実際の相対練習における心得 把式(はしき)の相対練習の注意点

把式とは、 擒拿術と摔角、解法の総称です。
練習はゆっくりとやりますから、掛けられる側は途中で勢を無理にでも変化させて投げられまいとしたり、体勢を立て直したり、つかみ直したりすることができます。
しかし実際は、太極拳は技を掛ける側(通常は最初の攻撃を受ける側)が掛けられる側(通常は最初の攻撃を仕掛ける側)の勢に従って掛けるわけですから、受け手側はその勢を無理に変化させるのは容易ではないはずです。
もし掛けられる側が勢を変化させれば、掛ける側は、今度はその勢に従い把式を掛けることになりますから、初めの技の勢の練習はできなくなります。
練習は、掛ける側の勢と掛けられる側の勢が一致しているときの技を練習しているのですから、掛けられる側は自らの勢を無理に変化させることは良くありません。
もし、掛けられる側がむやみに自らの自然な勢に逆らい、勢を変化させた場合は、そこで勢は折れ曲がったり終点になったり、また直線的になり、そこに力が集まってしまい緊張を生み、双方に思わぬ怪我を招きます。
相手の技に対して自らの自然な勢に従い解いていく解法の技術を習得してからでないと、技を掛けられたときの勢をむやみに変化させるのはよくありません。
練習はゆっくりですが、本来なら勢いがついていますから無理矢理止めるとそこには大きな衝撃が加わります。技を掛ける側も掛けられる側も、相手の勢が自然に自分に加わってきているか、また、相手の勢に従っているかを心落ち着けて感じながら練習するのが大切です。
もし、そうでなければ、そこで止めて無理をせず、掛けられる側は掛ける側に、「自分の自然な勢はこんな感じである」と告げたり、また掛ける側は、「今自分が捉えた勢が変化した」と告げて、その変化した勢に通じる技をもし習得していれば、一度軽く掛けてみると良いでしょう。わからないときは指導者に尋ねてください。自然な勢は見ていればよくわかります。
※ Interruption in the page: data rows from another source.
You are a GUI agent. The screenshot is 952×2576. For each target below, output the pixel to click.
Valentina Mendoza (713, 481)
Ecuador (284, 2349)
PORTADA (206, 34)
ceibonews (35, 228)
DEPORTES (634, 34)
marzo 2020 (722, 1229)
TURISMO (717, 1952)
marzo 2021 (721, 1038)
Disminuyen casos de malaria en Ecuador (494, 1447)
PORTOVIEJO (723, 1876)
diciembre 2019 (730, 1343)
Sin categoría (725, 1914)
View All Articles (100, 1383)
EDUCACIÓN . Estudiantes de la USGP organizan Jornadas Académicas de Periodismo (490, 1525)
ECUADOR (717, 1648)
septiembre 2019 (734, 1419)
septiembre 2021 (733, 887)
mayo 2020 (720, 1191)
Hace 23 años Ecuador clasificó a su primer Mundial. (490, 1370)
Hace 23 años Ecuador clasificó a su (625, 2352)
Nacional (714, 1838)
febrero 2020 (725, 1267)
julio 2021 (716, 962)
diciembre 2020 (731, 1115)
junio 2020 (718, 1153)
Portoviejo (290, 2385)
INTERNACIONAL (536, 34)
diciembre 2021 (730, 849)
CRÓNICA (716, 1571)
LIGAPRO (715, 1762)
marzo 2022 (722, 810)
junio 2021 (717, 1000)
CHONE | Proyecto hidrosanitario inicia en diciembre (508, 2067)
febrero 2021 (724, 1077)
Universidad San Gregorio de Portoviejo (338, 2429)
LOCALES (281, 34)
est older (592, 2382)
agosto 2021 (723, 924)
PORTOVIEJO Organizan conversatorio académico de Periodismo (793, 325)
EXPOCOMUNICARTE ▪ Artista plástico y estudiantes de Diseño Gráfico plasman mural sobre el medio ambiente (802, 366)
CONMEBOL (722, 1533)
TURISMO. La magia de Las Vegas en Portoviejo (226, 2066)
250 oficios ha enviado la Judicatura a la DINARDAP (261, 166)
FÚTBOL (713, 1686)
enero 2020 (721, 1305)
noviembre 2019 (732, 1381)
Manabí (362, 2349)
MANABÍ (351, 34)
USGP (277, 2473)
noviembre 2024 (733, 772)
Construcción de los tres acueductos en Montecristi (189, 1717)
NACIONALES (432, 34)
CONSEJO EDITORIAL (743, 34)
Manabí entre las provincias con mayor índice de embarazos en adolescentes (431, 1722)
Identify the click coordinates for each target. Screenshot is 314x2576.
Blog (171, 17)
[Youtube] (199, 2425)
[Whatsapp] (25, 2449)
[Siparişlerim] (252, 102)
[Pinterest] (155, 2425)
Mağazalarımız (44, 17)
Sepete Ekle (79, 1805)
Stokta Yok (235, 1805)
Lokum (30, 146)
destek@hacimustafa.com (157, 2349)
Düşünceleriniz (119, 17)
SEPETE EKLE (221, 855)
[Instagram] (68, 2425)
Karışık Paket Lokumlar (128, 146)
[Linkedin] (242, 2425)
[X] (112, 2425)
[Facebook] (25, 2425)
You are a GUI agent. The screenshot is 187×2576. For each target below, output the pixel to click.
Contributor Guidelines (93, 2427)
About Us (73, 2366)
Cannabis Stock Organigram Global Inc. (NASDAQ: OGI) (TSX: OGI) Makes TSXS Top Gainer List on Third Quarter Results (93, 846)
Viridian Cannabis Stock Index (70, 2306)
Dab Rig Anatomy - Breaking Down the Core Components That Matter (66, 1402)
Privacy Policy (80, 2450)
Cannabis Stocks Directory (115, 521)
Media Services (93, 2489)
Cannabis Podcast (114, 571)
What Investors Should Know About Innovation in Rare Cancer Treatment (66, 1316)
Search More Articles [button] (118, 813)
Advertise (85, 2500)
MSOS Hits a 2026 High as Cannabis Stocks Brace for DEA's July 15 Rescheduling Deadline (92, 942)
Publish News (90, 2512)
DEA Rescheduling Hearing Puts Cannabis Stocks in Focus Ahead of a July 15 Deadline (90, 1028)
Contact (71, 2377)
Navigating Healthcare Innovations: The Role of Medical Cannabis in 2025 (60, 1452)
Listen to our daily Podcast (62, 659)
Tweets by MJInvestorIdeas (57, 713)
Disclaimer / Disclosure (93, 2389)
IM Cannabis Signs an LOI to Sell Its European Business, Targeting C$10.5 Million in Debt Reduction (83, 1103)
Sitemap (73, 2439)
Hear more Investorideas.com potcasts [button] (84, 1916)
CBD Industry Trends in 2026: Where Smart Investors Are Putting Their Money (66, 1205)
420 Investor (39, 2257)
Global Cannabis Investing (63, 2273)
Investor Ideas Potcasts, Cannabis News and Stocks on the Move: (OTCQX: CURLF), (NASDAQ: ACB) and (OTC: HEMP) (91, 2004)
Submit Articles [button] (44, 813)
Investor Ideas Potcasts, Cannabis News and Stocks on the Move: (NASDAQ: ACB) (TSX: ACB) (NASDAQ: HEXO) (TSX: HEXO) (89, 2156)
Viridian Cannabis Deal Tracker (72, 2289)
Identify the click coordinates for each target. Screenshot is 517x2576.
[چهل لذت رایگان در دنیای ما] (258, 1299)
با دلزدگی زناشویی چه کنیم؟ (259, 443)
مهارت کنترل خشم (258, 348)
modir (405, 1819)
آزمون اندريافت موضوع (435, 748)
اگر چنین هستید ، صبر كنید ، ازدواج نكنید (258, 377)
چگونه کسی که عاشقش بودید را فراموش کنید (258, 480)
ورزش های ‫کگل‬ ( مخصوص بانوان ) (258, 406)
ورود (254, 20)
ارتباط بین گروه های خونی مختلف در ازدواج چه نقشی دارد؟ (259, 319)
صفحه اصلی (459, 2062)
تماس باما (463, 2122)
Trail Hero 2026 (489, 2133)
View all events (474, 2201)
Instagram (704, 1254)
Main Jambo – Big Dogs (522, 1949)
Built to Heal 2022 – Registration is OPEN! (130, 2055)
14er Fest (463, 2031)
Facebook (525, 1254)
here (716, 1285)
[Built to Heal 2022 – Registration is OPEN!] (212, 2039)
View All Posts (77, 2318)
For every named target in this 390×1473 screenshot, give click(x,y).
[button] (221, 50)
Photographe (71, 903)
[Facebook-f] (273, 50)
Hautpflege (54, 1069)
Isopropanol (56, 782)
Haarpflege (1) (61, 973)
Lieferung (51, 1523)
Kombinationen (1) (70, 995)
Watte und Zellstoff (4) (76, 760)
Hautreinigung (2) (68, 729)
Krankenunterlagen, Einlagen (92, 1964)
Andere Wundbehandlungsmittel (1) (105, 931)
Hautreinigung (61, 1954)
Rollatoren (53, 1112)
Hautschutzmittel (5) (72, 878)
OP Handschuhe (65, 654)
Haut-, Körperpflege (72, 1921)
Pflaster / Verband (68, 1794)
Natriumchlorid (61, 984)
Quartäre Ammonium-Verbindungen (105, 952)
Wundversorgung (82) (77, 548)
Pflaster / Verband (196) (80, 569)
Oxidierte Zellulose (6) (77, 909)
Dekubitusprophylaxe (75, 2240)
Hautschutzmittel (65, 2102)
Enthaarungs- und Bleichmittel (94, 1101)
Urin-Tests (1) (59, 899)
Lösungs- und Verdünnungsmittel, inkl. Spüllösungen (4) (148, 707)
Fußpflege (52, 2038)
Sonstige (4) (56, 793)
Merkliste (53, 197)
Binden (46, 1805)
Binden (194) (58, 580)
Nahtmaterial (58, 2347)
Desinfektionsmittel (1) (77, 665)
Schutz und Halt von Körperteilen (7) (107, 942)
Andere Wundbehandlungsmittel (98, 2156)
相対は人間という陰陽と和合する練習です。
套路の練習は、このような自然な勢、すなわち十三勢(四正手の掤履擠按の円や曲の動き、四隅手の靠肘列採の直や伸の動き、五行の中左右前後の方向への動き)を気持ちよく当たり前に、意識するよりも早く、心意に従って動く単練で、自己の陰陽を和合する練習です。